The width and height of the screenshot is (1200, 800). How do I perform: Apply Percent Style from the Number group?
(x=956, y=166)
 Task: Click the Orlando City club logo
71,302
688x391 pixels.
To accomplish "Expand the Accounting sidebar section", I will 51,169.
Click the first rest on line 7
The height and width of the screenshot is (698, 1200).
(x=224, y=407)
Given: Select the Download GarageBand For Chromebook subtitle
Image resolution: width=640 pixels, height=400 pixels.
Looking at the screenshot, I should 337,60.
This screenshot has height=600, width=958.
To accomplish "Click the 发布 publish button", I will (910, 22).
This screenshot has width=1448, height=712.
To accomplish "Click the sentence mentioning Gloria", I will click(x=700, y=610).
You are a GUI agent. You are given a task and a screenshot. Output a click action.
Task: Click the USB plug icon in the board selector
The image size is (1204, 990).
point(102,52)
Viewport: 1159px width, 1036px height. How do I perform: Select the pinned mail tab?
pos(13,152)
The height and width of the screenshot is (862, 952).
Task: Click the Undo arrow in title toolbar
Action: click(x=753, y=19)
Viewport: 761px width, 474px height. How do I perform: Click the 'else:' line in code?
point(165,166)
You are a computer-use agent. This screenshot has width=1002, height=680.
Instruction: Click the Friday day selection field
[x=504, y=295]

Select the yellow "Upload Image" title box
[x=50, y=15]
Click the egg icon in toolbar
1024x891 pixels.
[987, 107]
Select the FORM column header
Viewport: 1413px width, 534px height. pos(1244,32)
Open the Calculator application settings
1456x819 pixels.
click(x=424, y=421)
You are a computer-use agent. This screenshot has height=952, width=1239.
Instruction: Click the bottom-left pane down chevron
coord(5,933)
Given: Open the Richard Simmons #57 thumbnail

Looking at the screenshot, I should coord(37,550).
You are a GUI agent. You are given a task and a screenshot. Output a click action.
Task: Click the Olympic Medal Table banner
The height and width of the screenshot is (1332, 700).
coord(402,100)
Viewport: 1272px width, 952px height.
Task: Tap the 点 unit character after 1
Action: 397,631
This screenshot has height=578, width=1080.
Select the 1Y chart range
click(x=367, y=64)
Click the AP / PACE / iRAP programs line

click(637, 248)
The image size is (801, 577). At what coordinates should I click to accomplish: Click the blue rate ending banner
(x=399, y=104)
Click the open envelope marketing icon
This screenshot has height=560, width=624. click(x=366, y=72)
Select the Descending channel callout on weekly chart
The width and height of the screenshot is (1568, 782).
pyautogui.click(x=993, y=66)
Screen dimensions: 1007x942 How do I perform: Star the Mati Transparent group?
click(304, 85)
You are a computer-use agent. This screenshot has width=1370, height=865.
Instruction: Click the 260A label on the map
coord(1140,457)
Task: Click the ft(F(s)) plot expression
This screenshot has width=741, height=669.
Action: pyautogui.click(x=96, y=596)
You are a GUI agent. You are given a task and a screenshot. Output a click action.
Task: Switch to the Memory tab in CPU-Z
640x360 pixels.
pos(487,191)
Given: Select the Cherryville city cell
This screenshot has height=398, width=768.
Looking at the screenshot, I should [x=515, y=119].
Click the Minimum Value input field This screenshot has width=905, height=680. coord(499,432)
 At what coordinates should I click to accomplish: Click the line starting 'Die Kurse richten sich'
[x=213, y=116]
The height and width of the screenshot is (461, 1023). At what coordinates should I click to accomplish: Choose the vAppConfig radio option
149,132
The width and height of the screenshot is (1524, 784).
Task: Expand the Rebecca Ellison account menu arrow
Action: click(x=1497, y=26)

TO DO →
From the line holding "Given: Select the Cherryville city cell" through the last line above, reproduce each line exactly and add nothing.

ANSWER BOX →
Given: Select the Cherryville city cell
This screenshot has height=398, width=768.
Looking at the screenshot, I should [x=515, y=119].
Click the Minimum Value input field This screenshot has width=905, height=680. coord(499,432)
 At what coordinates should I click to accomplish: Click the line starting 'Die Kurse richten sich'
[x=213, y=116]
The height and width of the screenshot is (461, 1023). At what coordinates should I click to accomplish: Choose the vAppConfig radio option
149,132
The width and height of the screenshot is (1524, 784).
Task: Expand the Rebecca Ellison account menu arrow
Action: click(x=1497, y=26)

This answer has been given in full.